Work instruction - Where does the string "chevron" appear in the listing below? Copy every line where it does.

Task material -

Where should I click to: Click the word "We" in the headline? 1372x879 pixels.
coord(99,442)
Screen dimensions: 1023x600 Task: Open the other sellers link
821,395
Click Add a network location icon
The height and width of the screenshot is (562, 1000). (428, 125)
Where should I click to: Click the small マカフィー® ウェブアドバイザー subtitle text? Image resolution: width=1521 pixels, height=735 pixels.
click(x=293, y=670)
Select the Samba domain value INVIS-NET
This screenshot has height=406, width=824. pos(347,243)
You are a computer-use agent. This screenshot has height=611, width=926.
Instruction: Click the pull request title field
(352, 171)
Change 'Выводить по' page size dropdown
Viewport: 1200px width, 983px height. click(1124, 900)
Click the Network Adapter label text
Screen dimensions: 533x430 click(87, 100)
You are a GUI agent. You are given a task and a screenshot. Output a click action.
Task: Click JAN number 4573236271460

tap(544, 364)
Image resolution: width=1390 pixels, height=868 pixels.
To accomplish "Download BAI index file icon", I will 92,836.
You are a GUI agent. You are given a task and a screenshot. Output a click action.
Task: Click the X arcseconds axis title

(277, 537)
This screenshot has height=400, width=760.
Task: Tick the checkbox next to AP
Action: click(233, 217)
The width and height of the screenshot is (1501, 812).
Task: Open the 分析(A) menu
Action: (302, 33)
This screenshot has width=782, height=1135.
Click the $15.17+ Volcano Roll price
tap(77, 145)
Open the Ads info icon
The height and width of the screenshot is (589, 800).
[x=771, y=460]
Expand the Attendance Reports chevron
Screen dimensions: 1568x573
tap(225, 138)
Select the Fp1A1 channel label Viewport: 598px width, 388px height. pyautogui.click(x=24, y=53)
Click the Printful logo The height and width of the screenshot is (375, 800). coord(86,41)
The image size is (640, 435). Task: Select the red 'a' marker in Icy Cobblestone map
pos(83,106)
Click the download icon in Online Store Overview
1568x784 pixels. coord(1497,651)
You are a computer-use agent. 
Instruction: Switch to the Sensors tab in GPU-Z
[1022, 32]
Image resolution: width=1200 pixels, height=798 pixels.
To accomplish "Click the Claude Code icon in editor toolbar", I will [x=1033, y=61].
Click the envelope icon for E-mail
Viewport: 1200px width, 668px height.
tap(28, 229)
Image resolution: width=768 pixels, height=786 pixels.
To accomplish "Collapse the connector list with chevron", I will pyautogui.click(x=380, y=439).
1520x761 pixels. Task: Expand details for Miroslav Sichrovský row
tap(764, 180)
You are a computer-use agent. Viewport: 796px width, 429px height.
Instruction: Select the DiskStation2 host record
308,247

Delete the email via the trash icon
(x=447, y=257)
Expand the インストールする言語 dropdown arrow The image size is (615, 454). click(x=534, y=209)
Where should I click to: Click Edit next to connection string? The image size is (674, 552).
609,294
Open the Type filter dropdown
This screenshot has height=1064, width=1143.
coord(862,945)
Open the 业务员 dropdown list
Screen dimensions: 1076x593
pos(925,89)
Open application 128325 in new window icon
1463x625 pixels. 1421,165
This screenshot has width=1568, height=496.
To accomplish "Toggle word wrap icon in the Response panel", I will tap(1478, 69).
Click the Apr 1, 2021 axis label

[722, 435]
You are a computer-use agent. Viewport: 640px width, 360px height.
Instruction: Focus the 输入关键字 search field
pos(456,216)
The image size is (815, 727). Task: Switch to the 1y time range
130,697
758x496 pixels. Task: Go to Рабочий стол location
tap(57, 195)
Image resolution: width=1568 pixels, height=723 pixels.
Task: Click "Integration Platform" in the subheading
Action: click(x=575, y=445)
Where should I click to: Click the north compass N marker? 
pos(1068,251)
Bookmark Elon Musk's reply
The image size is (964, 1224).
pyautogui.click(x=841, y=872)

Answer for the task -
Expand the Attendance Reports chevron
To accomplish "Collapse the connector list with chevron", I will pyautogui.click(x=380, y=439).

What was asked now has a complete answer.